▸ **Exercise instructions**: Transcribe the entries below exactly from their first line through the line containing "You are a computer-use", and let no picture into the copy.
─── Provided information ───
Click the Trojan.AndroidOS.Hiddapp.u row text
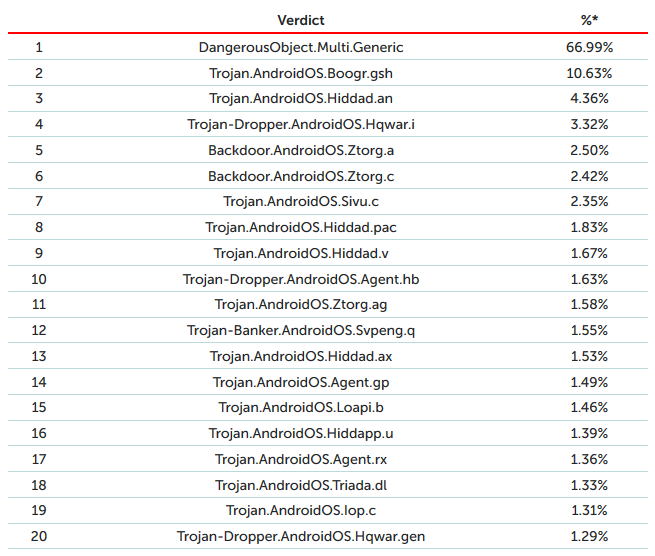This screenshot has width=655, height=556. pos(300,433)
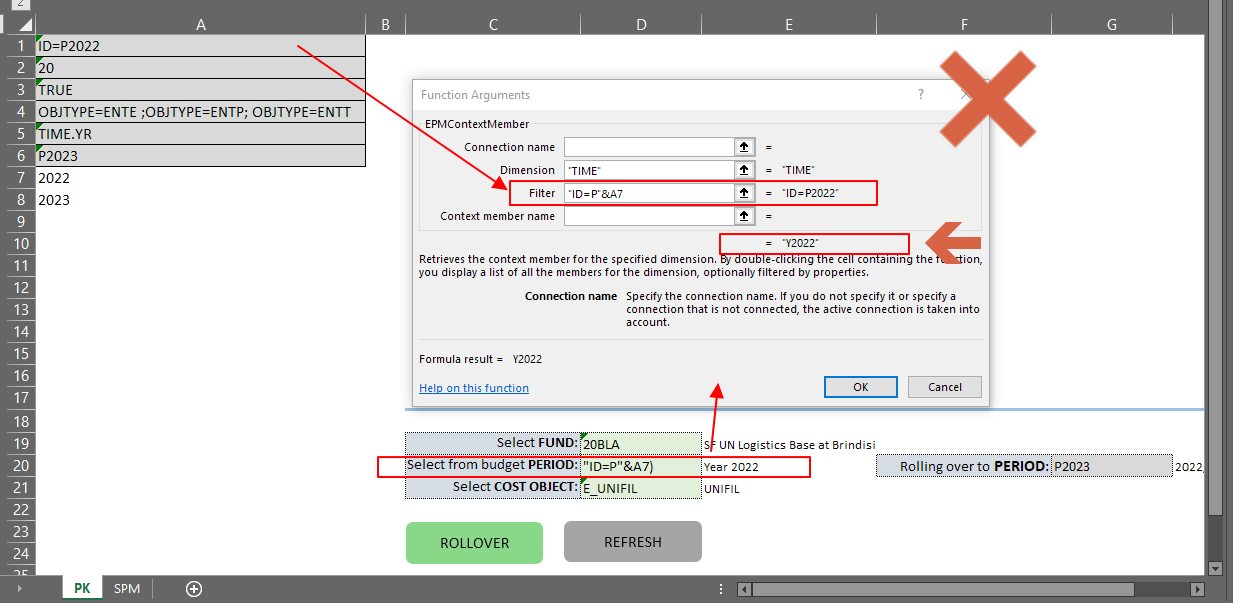The height and width of the screenshot is (603, 1233).
Task: Click the gray REFRESH button
Action: 632,542
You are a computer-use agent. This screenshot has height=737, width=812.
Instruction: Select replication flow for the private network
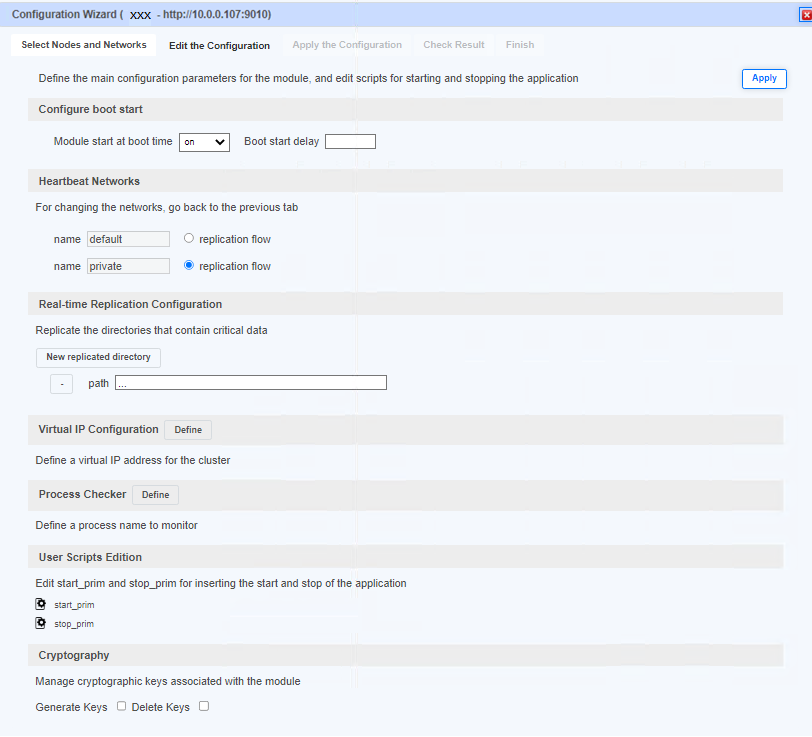(x=188, y=265)
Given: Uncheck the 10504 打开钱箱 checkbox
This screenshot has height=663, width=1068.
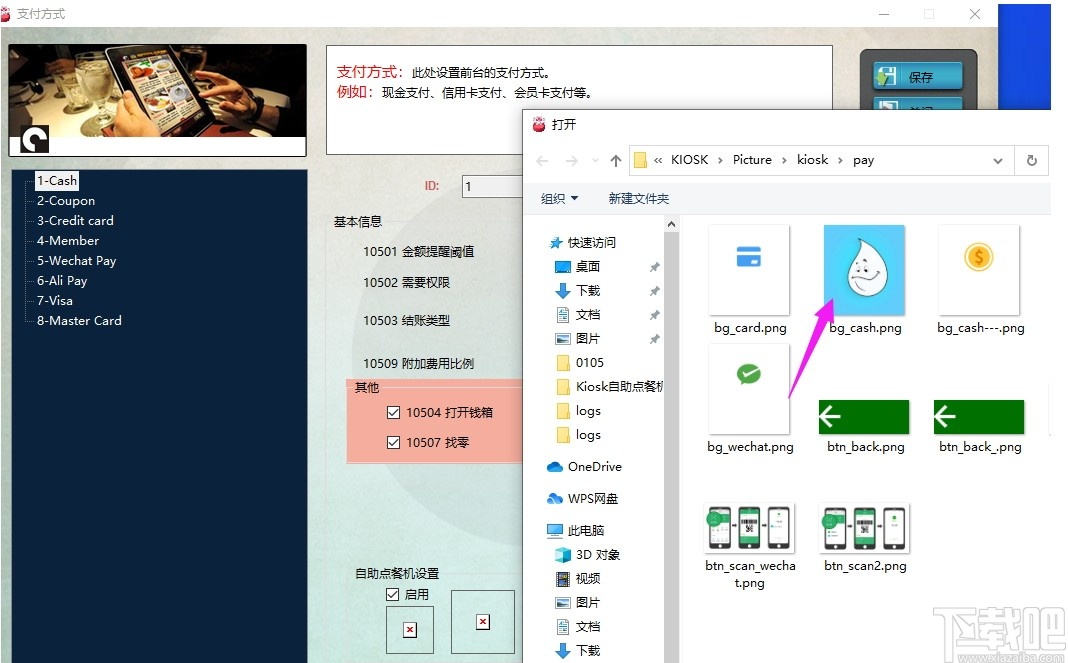Looking at the screenshot, I should point(394,412).
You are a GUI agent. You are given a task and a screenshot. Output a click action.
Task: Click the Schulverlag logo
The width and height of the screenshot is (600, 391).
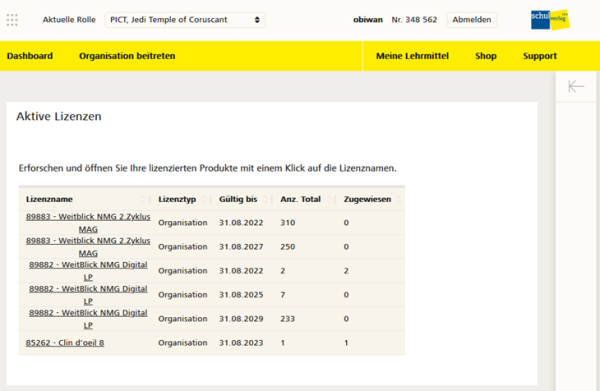pos(550,20)
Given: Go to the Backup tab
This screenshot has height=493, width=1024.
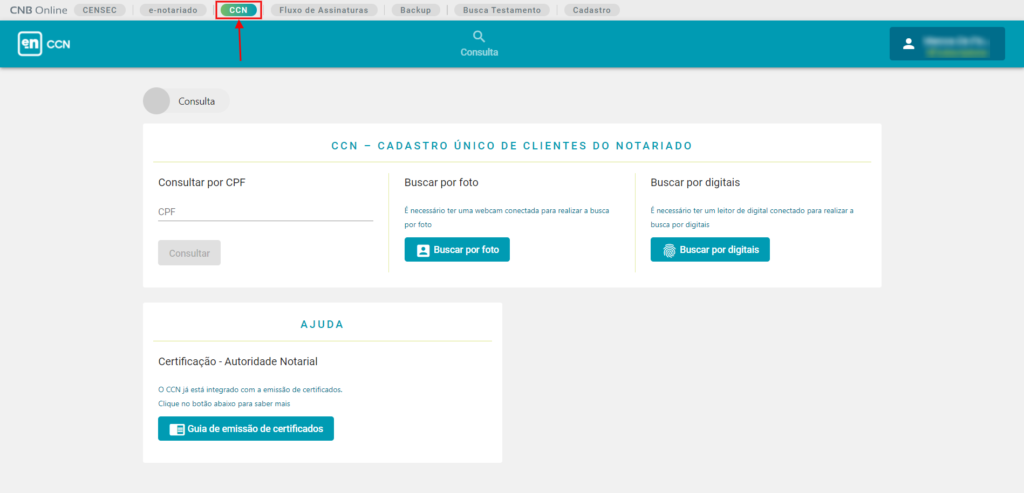Looking at the screenshot, I should (x=415, y=10).
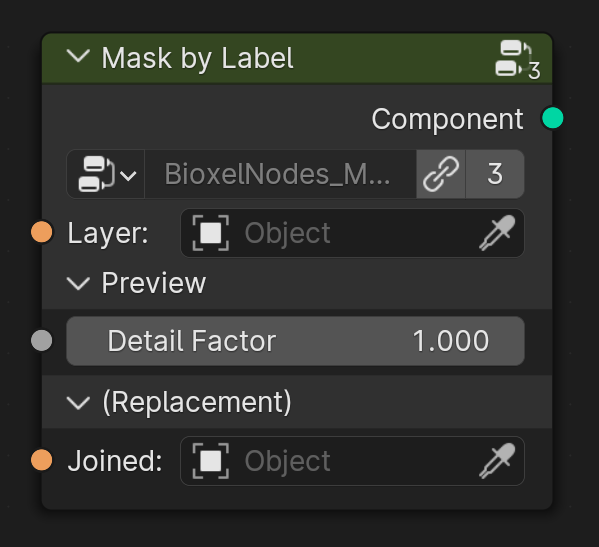Viewport: 599px width, 547px height.
Task: Click the BioxelNodes_M... name field
Action: coord(280,174)
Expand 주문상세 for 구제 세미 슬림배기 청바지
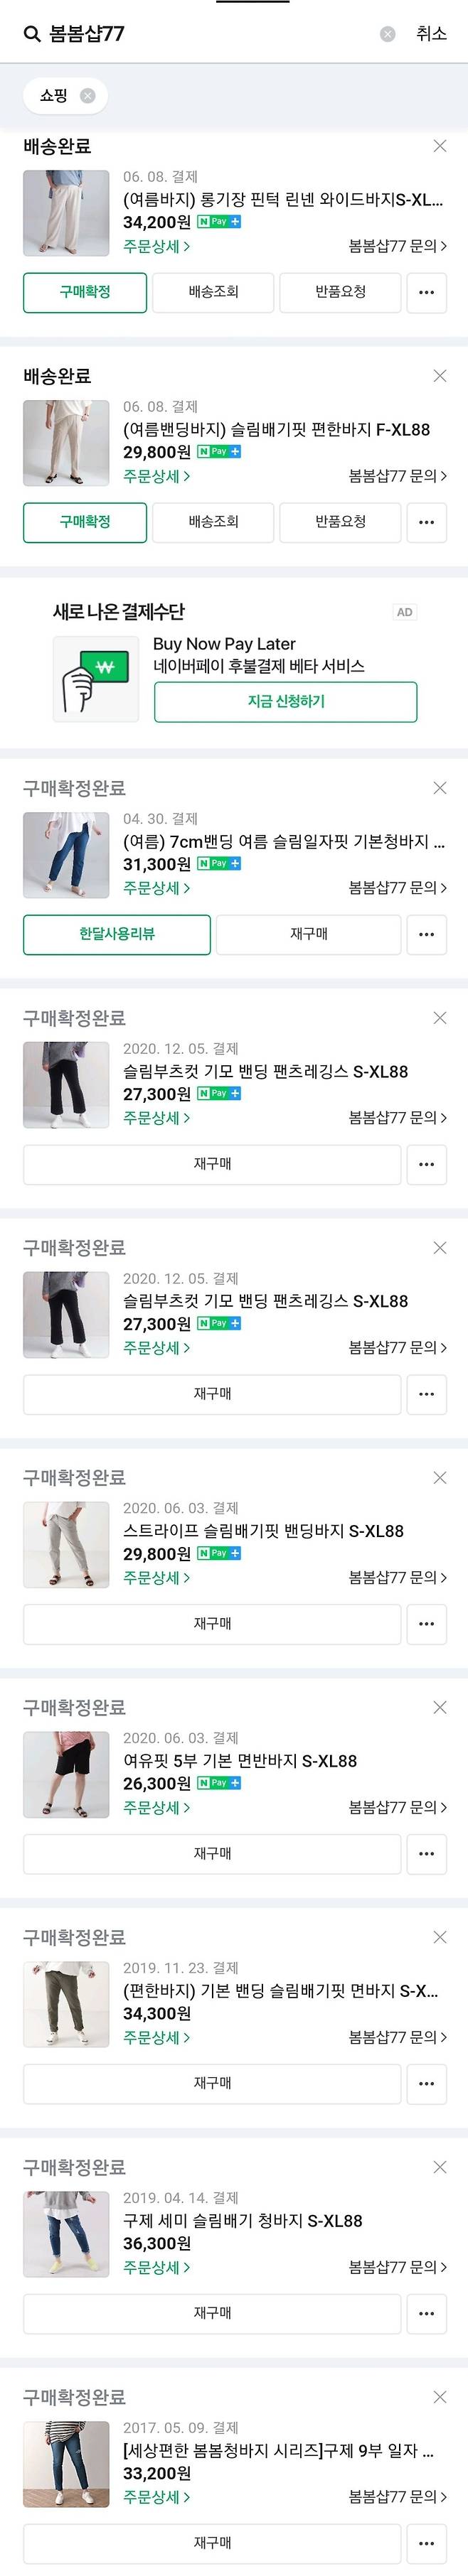468x2576 pixels. tap(156, 2267)
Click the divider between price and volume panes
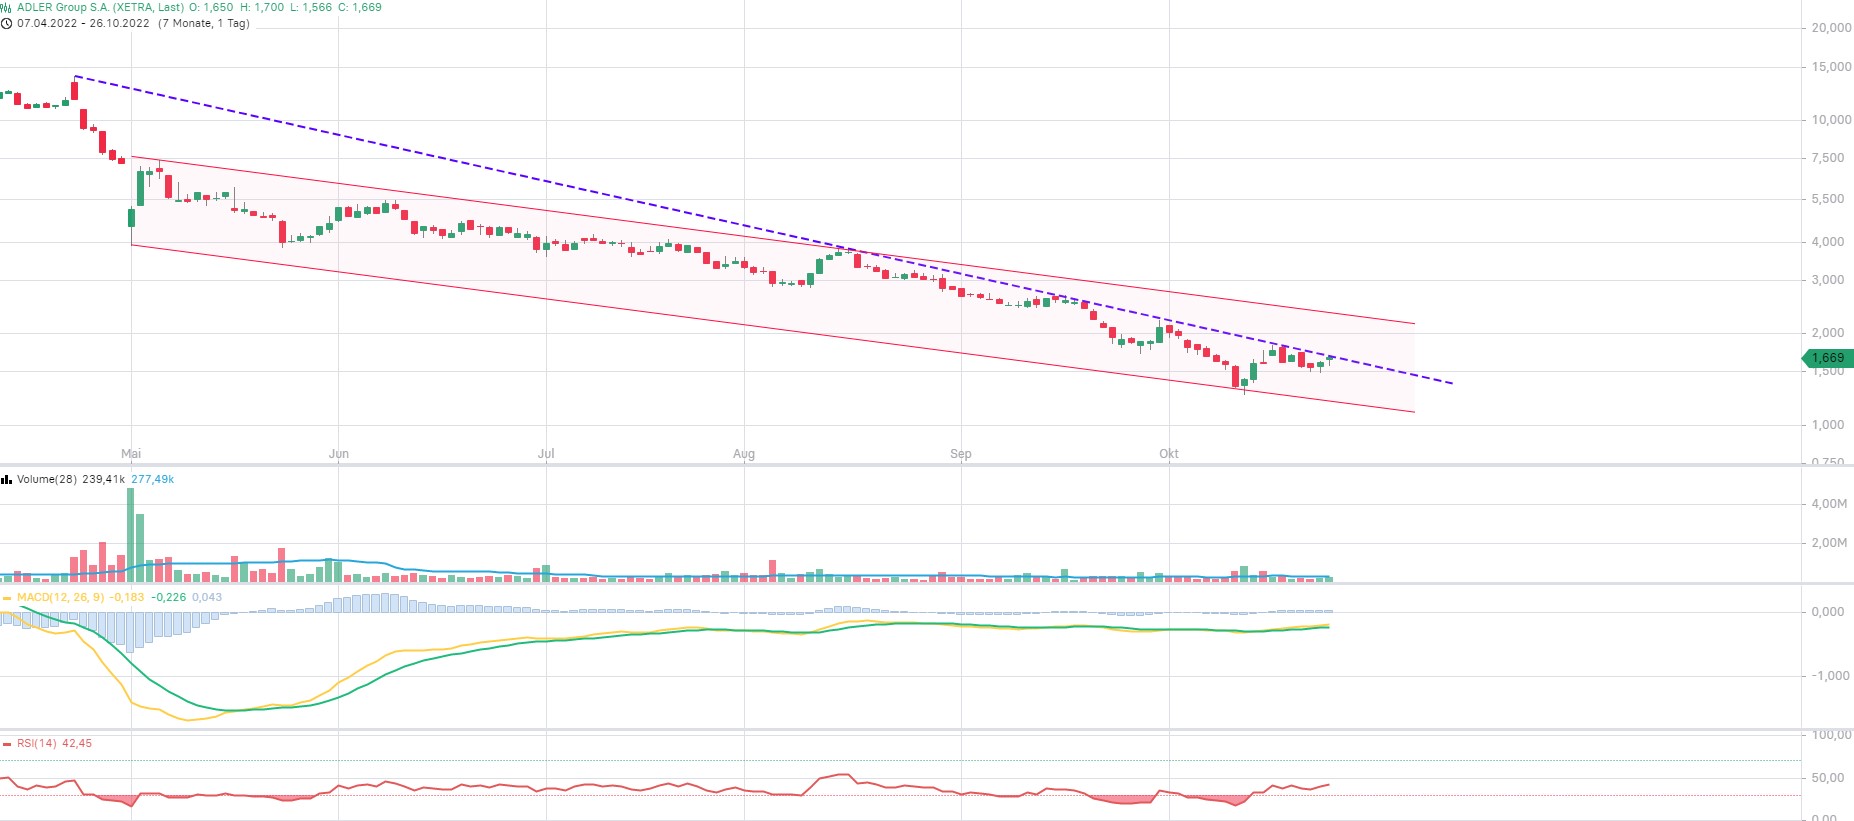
───
▸ **Output below**:
Click the Trojan.AndroidOS.Hiddapp.u row text
This screenshot has width=655, height=556. pos(300,433)
The height and width of the screenshot is (603, 1233).
Task: Click the gray REFRESH button
Action: 632,542
You are a computer-use agent. This screenshot has height=737, width=812.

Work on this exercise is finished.